Cuando llevaba la mitad del camino recorrido, un grito a su espalda le heló la sangre.
—¡Eeeeeva! —Era la voz de David.
Eva aceleró el paso y alcanzó el vehículo. Intentó abrir la puerta, pero los nervios le impedían moverse con soltura. Finalmente consiguió meter la llave en la cerradura y sentó a sus hijas en el asiento de atrás.
—¡Devuélveme a las niñas, maldita! —gritó David.
Eva se metió en el coche y bajó el cierre de seguridad. Metió la llave en el contacto y arrancó. No pasó nada.
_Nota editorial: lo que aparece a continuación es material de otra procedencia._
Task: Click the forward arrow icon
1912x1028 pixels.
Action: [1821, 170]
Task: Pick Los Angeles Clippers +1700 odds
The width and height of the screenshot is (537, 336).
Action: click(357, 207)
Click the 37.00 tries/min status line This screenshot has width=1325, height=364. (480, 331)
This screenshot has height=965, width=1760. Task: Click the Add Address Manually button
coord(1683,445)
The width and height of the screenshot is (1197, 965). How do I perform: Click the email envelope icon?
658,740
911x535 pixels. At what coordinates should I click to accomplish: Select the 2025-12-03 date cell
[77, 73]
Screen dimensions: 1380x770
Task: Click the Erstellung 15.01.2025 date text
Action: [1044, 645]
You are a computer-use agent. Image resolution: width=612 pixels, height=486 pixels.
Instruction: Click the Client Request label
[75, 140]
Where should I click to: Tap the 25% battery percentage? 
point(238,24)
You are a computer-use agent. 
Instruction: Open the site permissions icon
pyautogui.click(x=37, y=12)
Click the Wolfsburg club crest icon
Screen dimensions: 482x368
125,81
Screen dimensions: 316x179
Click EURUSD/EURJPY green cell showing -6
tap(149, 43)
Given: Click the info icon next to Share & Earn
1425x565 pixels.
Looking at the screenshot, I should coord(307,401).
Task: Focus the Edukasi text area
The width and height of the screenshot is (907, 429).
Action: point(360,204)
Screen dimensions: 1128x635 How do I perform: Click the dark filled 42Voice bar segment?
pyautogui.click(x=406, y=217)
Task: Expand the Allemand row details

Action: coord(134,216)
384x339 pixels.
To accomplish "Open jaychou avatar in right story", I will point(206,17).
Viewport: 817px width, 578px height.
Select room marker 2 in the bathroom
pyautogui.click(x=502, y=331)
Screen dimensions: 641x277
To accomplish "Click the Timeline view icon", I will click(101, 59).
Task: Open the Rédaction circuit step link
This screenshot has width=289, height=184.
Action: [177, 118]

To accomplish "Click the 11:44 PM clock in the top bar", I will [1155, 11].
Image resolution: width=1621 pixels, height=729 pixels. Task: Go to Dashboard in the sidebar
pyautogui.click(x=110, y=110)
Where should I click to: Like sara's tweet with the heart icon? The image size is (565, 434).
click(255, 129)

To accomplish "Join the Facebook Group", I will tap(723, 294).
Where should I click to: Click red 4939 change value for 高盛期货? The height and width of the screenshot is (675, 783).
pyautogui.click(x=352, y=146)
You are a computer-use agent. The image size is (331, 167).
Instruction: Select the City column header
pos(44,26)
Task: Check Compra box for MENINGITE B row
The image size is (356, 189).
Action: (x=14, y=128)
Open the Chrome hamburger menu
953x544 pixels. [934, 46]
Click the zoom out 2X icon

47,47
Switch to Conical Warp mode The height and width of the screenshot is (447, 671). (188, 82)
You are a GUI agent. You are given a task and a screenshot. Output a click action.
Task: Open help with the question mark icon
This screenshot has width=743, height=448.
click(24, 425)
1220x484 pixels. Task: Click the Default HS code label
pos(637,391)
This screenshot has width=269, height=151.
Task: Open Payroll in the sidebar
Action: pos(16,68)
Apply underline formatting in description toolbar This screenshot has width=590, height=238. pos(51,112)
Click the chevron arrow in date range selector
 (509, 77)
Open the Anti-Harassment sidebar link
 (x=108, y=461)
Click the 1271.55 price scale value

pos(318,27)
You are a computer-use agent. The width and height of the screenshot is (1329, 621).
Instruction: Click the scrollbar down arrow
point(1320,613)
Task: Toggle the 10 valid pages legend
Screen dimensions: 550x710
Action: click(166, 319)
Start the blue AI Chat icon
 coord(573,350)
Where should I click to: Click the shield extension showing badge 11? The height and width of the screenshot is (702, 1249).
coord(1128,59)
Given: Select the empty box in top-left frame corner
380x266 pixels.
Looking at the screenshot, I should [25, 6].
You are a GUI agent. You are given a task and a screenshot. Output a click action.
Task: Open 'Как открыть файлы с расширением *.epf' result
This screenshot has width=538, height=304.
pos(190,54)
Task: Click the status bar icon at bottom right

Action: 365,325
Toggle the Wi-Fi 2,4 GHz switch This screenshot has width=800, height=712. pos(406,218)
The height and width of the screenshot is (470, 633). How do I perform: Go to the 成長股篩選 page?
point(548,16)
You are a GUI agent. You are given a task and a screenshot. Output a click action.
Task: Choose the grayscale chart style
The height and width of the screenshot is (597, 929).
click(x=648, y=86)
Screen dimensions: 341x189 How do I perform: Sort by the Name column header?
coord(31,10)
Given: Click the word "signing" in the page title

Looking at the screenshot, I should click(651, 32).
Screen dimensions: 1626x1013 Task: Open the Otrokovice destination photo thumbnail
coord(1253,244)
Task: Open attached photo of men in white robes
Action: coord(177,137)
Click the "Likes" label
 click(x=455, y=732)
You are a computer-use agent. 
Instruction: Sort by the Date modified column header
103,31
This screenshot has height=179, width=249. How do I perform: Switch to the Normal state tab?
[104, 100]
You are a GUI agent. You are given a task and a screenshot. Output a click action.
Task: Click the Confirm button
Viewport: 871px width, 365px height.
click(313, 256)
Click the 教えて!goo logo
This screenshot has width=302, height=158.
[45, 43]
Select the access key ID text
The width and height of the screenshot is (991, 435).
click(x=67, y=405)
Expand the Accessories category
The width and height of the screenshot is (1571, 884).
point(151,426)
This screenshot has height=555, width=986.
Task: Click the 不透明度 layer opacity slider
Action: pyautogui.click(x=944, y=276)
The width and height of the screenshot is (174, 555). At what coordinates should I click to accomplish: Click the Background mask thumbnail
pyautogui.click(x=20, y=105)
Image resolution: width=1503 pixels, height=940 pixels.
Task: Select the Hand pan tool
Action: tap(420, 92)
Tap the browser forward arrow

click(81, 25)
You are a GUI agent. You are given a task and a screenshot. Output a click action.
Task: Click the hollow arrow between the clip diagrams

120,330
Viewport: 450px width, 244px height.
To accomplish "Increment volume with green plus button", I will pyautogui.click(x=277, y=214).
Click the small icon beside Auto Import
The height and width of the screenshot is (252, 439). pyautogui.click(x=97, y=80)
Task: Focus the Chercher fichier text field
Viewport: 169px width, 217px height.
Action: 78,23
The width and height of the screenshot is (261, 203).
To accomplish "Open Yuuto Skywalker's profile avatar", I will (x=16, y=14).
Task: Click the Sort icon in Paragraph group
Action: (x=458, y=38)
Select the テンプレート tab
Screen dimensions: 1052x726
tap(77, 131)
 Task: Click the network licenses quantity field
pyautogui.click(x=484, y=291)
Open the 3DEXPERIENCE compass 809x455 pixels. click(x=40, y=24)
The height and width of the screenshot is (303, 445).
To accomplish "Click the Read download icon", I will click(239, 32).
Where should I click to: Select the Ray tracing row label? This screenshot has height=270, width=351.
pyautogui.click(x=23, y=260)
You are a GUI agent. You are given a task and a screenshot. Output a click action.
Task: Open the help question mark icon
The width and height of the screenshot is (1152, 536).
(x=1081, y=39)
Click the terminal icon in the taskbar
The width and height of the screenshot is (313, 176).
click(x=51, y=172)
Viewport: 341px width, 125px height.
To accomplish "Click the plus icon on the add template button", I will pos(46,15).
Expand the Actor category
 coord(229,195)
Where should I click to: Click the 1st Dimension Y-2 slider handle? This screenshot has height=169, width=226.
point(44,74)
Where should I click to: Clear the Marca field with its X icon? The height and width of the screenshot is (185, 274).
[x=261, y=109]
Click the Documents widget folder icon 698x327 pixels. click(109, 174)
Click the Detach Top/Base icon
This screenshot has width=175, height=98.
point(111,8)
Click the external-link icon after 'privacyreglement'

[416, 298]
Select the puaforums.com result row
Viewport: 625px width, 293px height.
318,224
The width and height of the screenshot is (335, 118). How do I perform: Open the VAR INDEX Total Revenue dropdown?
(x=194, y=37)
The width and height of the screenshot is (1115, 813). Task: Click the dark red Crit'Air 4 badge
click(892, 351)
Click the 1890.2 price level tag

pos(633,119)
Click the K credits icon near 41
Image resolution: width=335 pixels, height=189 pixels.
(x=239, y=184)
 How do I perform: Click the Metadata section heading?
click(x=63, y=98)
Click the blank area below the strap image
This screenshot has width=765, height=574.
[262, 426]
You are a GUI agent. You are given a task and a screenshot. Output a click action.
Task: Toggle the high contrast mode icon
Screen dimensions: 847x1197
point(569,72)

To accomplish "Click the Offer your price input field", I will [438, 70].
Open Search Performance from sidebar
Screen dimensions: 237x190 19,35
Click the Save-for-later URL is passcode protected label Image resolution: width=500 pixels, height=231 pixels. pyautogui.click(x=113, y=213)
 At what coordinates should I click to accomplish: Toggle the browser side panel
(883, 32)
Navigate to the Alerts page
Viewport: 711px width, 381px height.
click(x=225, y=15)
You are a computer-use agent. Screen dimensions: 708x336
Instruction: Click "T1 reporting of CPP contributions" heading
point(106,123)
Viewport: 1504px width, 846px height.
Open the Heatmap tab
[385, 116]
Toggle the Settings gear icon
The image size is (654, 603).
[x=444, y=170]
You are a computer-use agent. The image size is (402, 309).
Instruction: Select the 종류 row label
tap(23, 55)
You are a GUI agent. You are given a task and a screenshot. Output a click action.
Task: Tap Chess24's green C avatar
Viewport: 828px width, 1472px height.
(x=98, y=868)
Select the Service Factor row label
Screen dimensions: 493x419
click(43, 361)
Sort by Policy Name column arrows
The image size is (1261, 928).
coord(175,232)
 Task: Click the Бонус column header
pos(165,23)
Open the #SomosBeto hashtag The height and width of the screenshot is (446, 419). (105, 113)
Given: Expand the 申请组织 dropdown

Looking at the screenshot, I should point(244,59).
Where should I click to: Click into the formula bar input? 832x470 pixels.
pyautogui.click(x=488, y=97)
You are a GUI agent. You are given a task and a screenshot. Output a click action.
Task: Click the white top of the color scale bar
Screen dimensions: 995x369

Eva lo intentó una y otra vez desesperada mientras los gritos de su ex marido sonaban cada vez más cerca.
—Padre Sol está aquí. ¿No lo ves, estúpida?
David apareció por el retrovisor y golpeó con fuerza la ventanilla. El cristal aguantó la embestida, pero no lo haría mucho tiempo.
—¡Arranca, por favor! —dijo Eva desesperada.
David reía en el exterior mientras la atmósfera se hacía más y más roja. La cúpula seguía bajando y estaba tan cerca de ellos que pronto podrían tocarla con las manos. Un extraño zumbido eléctrico comenzó a inundarlo todo a su alrededor. Su ex marido se subió al capó del coche y la miró fijamente a través del cristal. Llevaba el hacha en una mano, mientras que el otro brazo colgaba inerte y cubierto de sangre.
—Nunca me creíste, estúpida, pero padre Sol estaba de mi parte —dijo con expresión de loco.
Eva trató desesperadamente de arrancar el coche.
—Y padre Sol quiere que mueras. —David levantó el hacha y la dejó caer con fuerza contra el cristal del parabrisas.